This section will begin with presenting the results that the analysis has brought. Quotes from the source material will be included to justify these answers as well. This is structured in the order found in the analytical framework. Lastly, the data will be presented again but in application to the hypotheses to be able to answer the research question.

4.1. Results

4.1.1 H1

Leaders seeking to erode democracy will speak favorably of individuals employed by the law and law enforcement agencies that are deemed loyal to the government and attempt to delegitimize those that are not.

How are law and law enforcement agencies who are loyal to the TPLF represented?

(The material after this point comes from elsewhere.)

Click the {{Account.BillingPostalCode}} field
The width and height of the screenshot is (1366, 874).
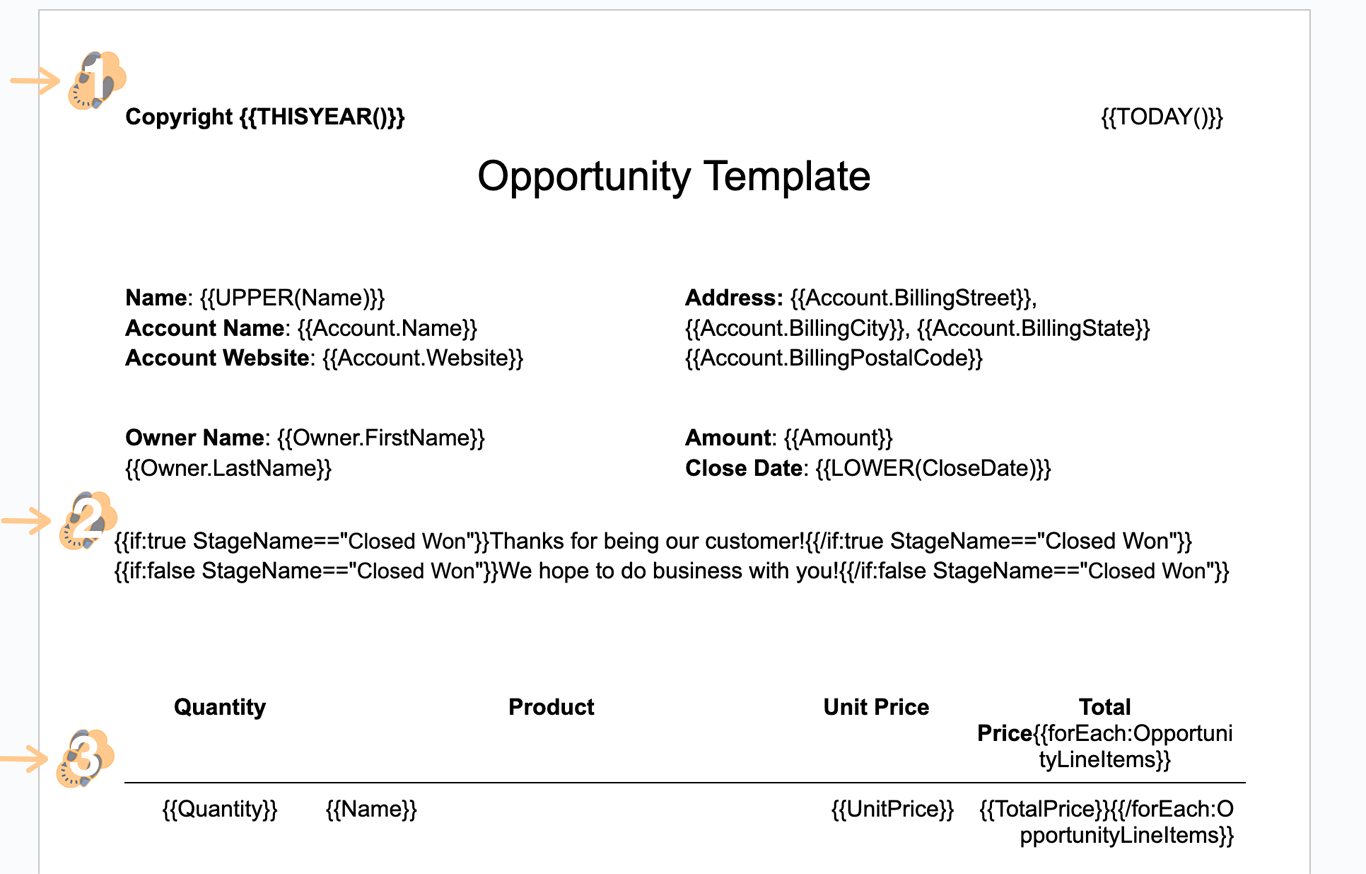(x=834, y=358)
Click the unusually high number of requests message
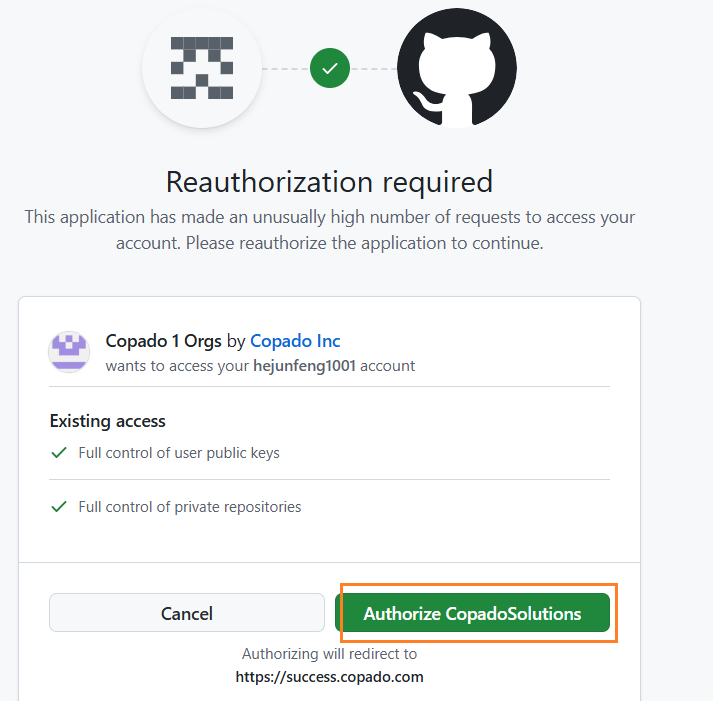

On the 30th of November 2020, a speech was given by the administration to answer questions that the House of People’s Representatives raised regarding the law enforcement operations in the Tigray Region. Abiy Ahmed pointed out that a substantial number of officers, both with higher and lower rank, were from the Tigray region. As shown in the quote below, he was clear that this was an issue as it pointed to a previous system, created by the previous government led by the TPLF, in which officers were employed not by merit but by where they were born.

A general may be politically appointed but for a person to be a major or colonel, twenty years are required. What was done by the ousted regime in the defense force was to incapacitate the leadership by ensuring military leadership will originate only from one area (Ahmed, 2020a).

The quotes below further shows that Ahmed indicates to civilians that they should be aware of the issue.

This does not benefit Tigray or Ethiopia. Neither Amhara, Tigray, Oromo, Benishangul or other regions should not have an outsized role in the military. If this pattern continues, the current problem will eventually be recreated (Ahmed, 2020a).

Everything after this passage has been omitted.